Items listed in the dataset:
━━━━━━━━━━
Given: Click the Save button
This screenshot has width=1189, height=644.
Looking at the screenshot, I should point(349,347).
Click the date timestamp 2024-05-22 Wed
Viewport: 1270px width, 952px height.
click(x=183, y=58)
━━━━━━━━━━
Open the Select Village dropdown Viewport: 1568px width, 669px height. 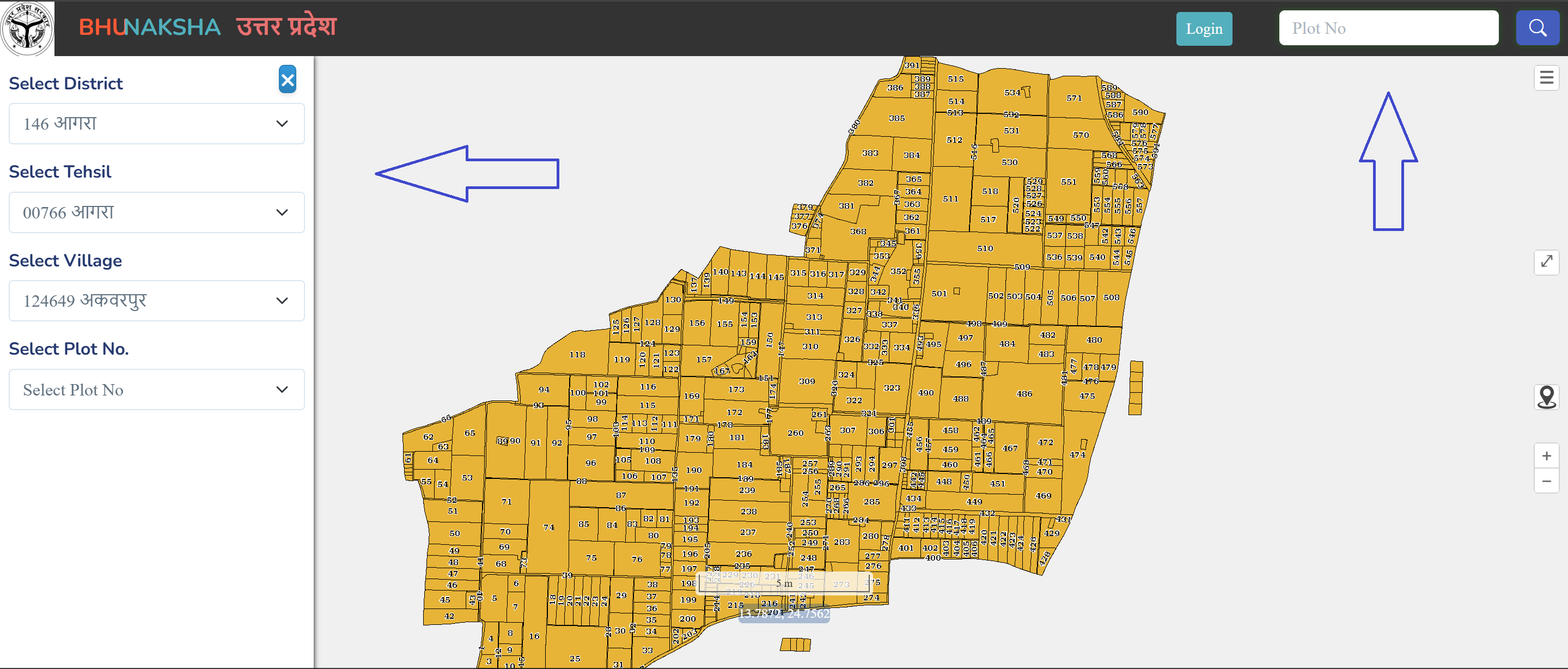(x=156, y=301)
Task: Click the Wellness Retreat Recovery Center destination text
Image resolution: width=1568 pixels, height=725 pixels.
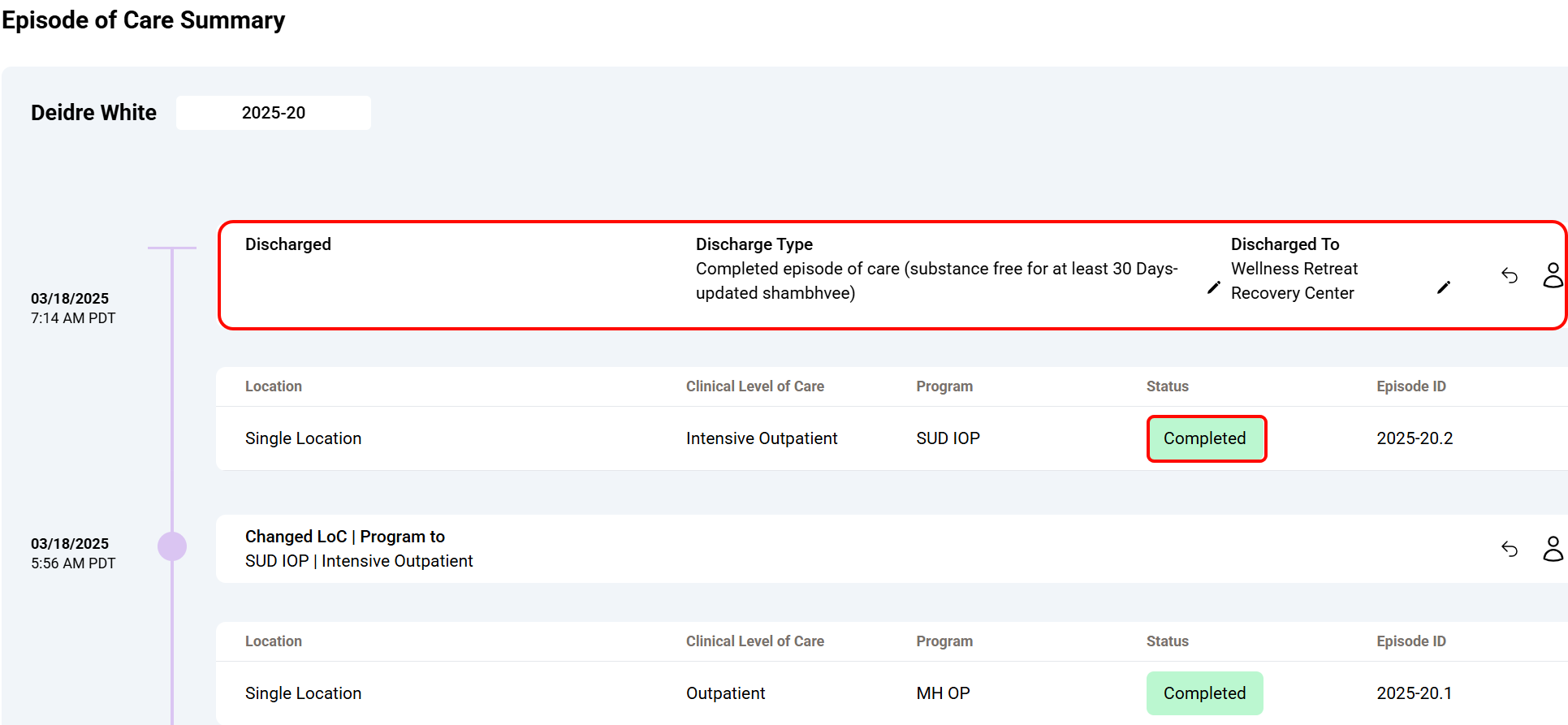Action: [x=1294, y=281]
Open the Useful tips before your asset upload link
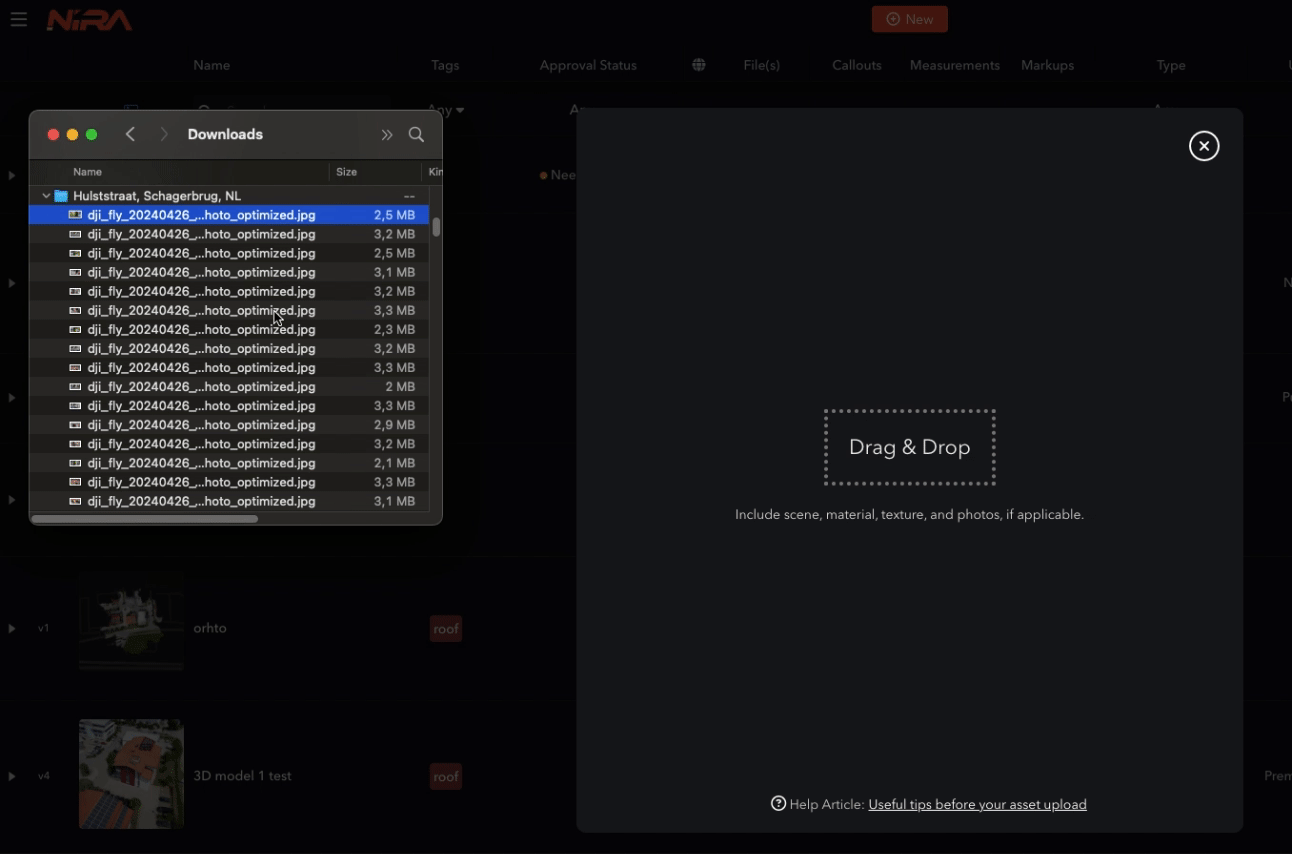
━━━━━━━━━━
Reproduce the data verbatim, beginning with the line that contains "Task: Click the" and continuing through the line that contains "Open the Useful", with both of those lines included. Leave the pictures out of your answer.

◆ **RESULT OF THIS TASK**:
Task: Click the Wellness Retreat Recovery Center destination text
Image resolution: width=1568 pixels, height=725 pixels.
Action: [x=1294, y=281]
Open the Useful tips before your asset upload link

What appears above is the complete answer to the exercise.